When you need to generate crowds, analyze portraits, and ask questions, use the following instructions: url is fixed to: http://localhost:3001/
If the request is to generate crowds, the type of the request is crowd; if the request is to analyze portraits, the type of the request is analyze; if it is other or Q&A, the type of the request is question;
The param of the request body can pass in the user-specified conditions
"""
result = requests.post("http://localhost:3001/", json={"type": type, "param": param})

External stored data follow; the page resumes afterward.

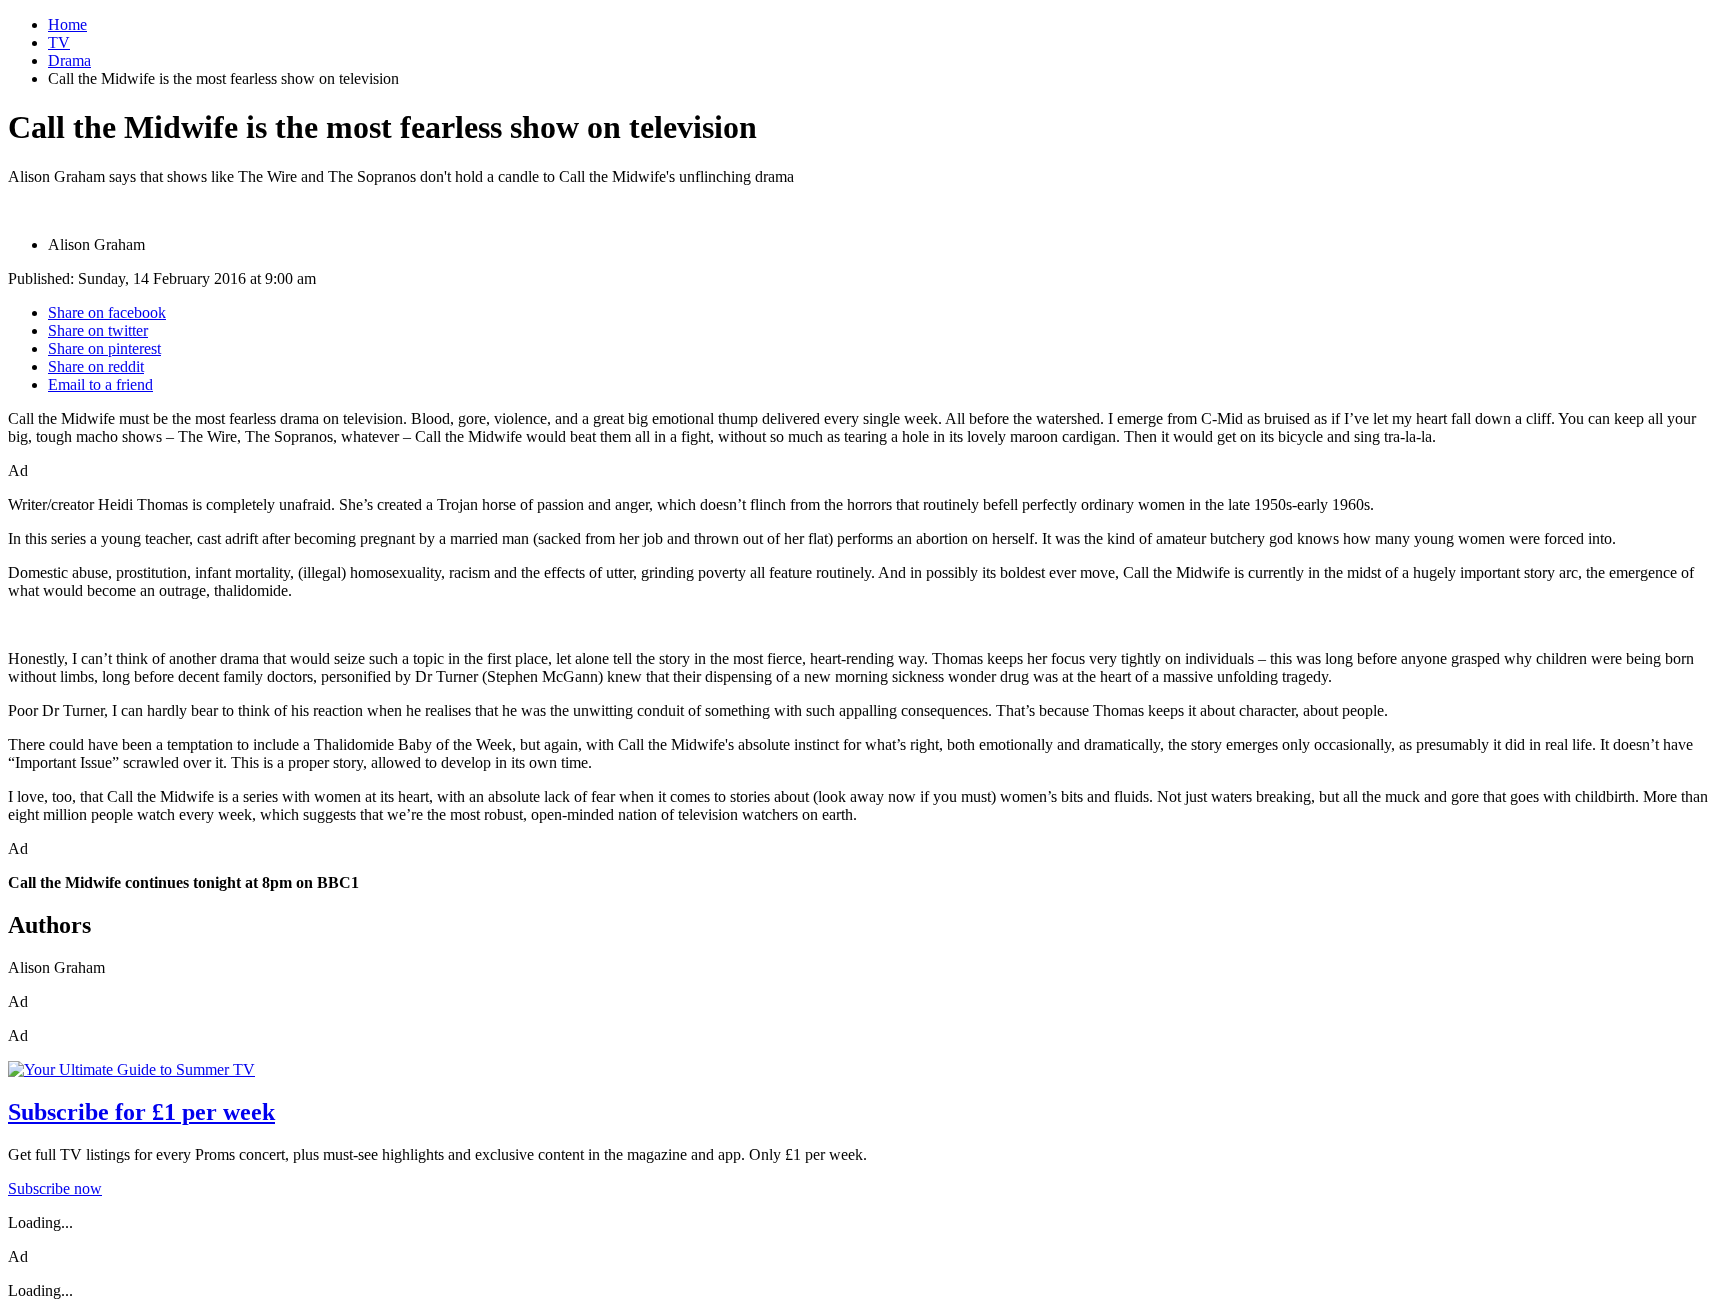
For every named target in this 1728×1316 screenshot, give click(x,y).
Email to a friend (100, 384)
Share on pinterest (104, 348)
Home (67, 24)
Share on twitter (98, 330)
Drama (69, 60)
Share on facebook (107, 312)
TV (59, 42)
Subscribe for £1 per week (141, 1112)
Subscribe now (55, 1188)
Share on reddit (96, 366)
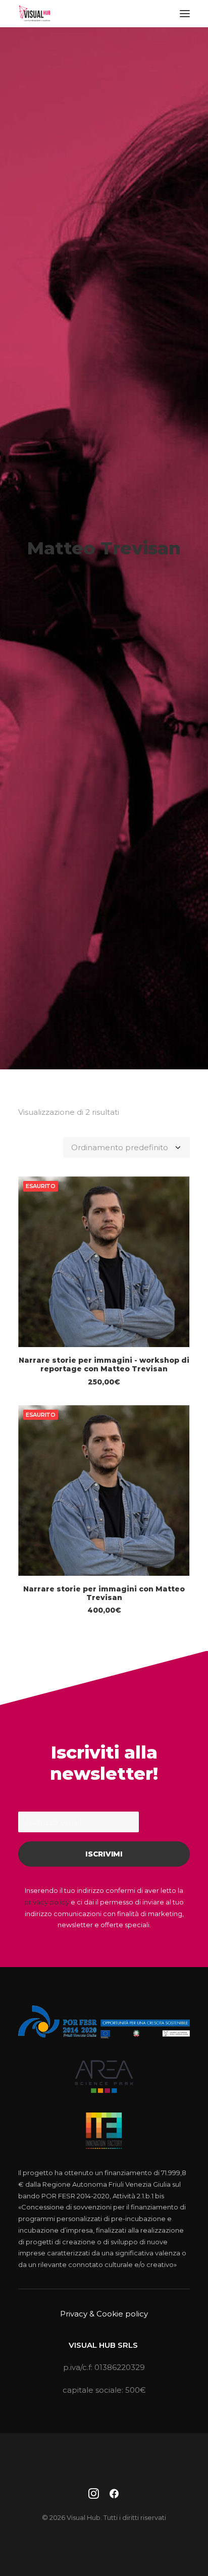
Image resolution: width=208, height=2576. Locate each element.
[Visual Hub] (34, 14)
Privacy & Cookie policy (104, 2314)
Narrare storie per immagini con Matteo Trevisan (104, 1593)
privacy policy (46, 1902)
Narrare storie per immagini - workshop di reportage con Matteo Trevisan (104, 1364)
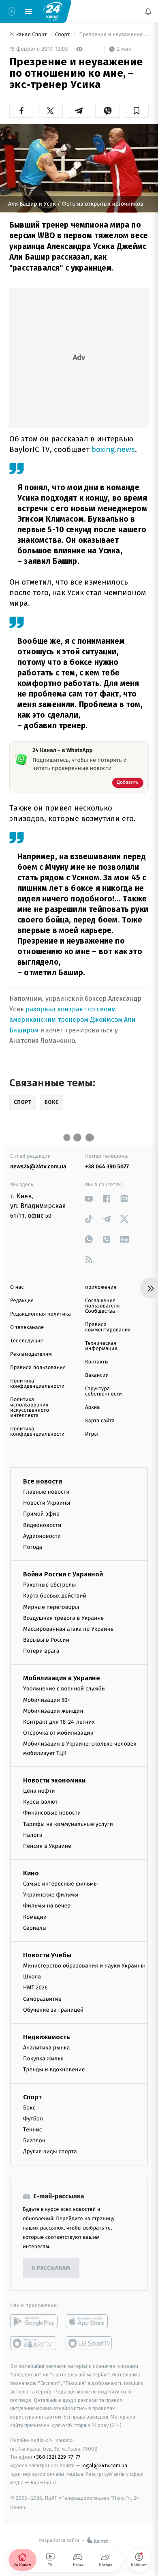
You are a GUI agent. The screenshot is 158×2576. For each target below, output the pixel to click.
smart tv (34, 2343)
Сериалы (35, 1927)
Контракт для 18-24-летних (59, 1721)
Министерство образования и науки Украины (84, 1965)
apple (89, 2321)
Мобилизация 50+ (46, 1699)
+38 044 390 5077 (107, 1166)
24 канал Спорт (28, 34)
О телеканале (27, 1327)
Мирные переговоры (51, 1606)
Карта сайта (100, 1420)
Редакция (22, 1300)
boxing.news (113, 449)
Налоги (33, 1834)
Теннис (32, 2129)
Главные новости (46, 1491)
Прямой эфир (41, 1513)
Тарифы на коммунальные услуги (68, 1823)
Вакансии (97, 1375)
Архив (92, 1407)
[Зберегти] (136, 110)
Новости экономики (54, 1780)
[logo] (52, 11)
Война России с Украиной (63, 1574)
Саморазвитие (42, 1998)
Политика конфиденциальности (37, 1383)
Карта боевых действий (54, 1595)
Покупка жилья (43, 2058)
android (34, 2321)
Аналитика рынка (46, 2047)
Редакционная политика (40, 1314)
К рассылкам (51, 2268)
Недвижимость (46, 2037)
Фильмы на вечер (46, 1905)
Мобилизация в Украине (61, 1678)
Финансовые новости (52, 1812)
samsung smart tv (89, 2343)
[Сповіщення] (148, 11)
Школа (32, 1976)
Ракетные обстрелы (49, 1584)
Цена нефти (39, 1790)
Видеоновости (42, 1524)
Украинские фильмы (50, 1894)
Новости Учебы (47, 1955)
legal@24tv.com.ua (104, 2465)
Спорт (63, 34)
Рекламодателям (31, 1354)
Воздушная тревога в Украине (63, 1617)
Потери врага (41, 1650)
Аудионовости (42, 1535)
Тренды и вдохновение (54, 2069)
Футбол (33, 2118)
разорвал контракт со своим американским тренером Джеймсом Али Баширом (72, 1019)
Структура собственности (103, 1391)
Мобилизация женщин (53, 1710)
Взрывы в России (46, 1639)
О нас (16, 1287)
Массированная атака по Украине (68, 1628)
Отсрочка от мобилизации (58, 1732)
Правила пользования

return f"Status: {result.status_code} - {result.text}"
class PostInput(BaseModel):
# body: dict = Field(description="""Format:{"type":"","param":{}}""")
type: str = Field(description="Request type, crowd is crowd, portrait is analyze")
param: dict = Field(description="Detailed description of the request")
llm = ChatOpenAI(temperature=0)
tools = [
StructuredTool.from_function(post_message)
]
agent = initialize_agent(tools, llm, agent=AgentType.STRUCTURED_CHAT_ZERO_SHOT_REACT_DESCRIPTION, verbose=True)
agent.run("I want to generate a group of people who are male and have visited Taote in 180 days?")
LangChain for Your Own Chatbot
Originally do chatbot, need some front-end code, but there have been corresponding open source tools to help us LangChian various components to do the visualization, direct drag and drop can be, we directly use LangFlow;
pip install langflow
And then run the command:
langfow
If there is a conflict with the local LangChain, you can run langfow using Docker:
FROM python:3.10-slim
RUN apt-get update && apt-get install gcc g++ git make -y
RUN useradd -m -u 1000 user
USER user
ENV HOME=/home/user \
PATH=/home/user/.local/bin:$PATH
WORKDIR $HOME/app
COPY --chown=user . $HOME/app
RUN pip install langflow>==0.0.71 -U --user
CMD ["langflow", "--host", "0.0.0.0", "--port", "7860"]
Configure the three components of LangChain in the interface: in the bottom right corner is the corresponding chat window, enter the OpenAI key.
Basically, you don’t need to write any code in the whole process. You just need to understand what the LangChain components do, and you can basically build a simple chatbot.
Other LangChain components, such as proxy, memory, and data index, can also be used.
LangChain's Future Prospects
LangChain provides a powerful framework for building applications based on large-scale language models, which will be gradually applied to various fields, such as intelligent customer service, text generation, knowledge graph construction, and so on. As more tools and resources are integrated with LangChain, the large language model will have a greater increase in human productivity.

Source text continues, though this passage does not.